## TASK
Pictures stay out. All the rest of the records must be repeated exactly.

## STORED DATA
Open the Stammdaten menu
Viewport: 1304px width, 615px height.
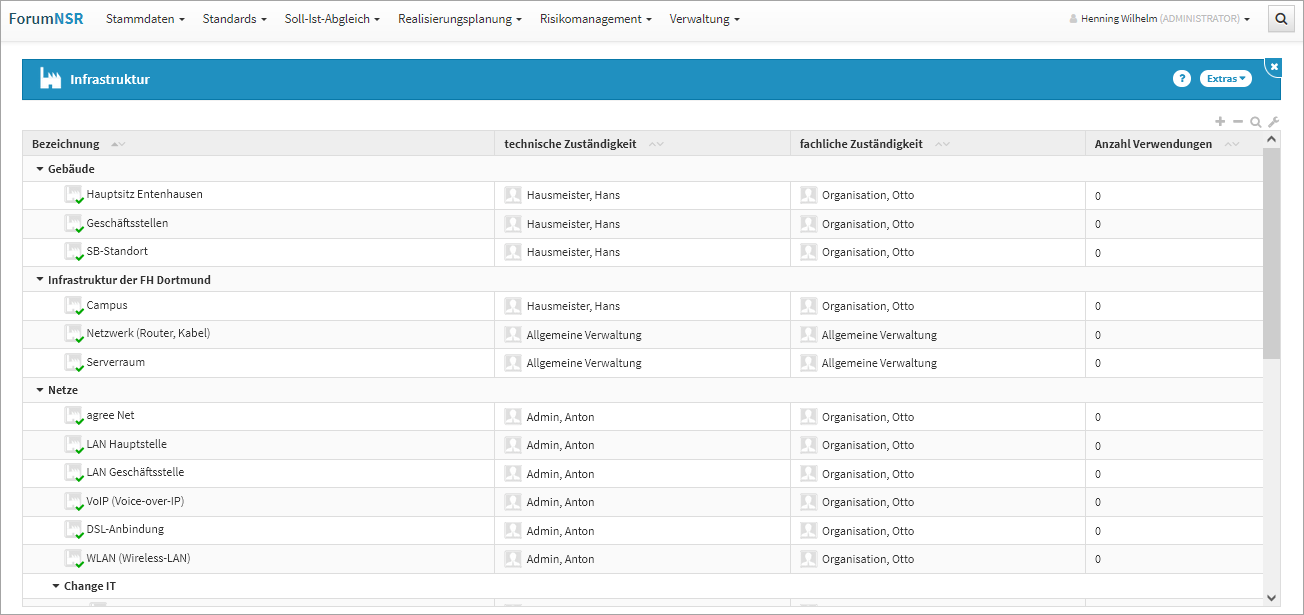[x=145, y=19]
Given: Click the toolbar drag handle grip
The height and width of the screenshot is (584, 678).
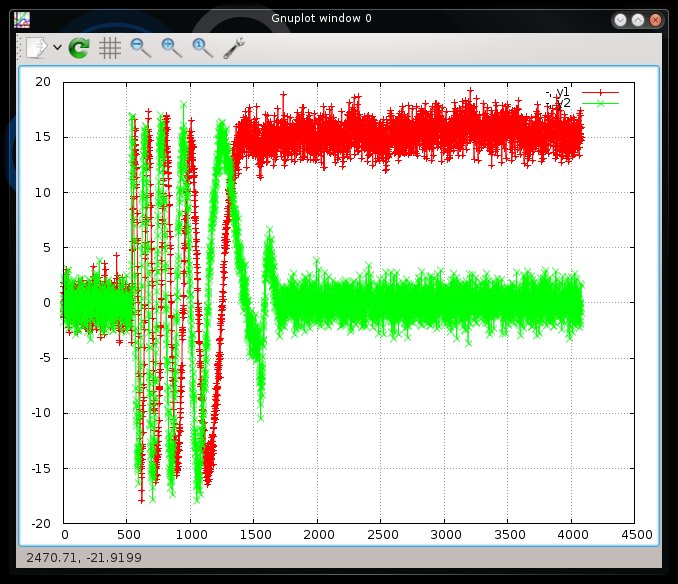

## SOLUTION
Open the Stammdaten menu
Viewport: 1304px width, 615px height.
[x=145, y=19]
Given: Click the toolbar drag handle grip
The height and width of the screenshot is (584, 678).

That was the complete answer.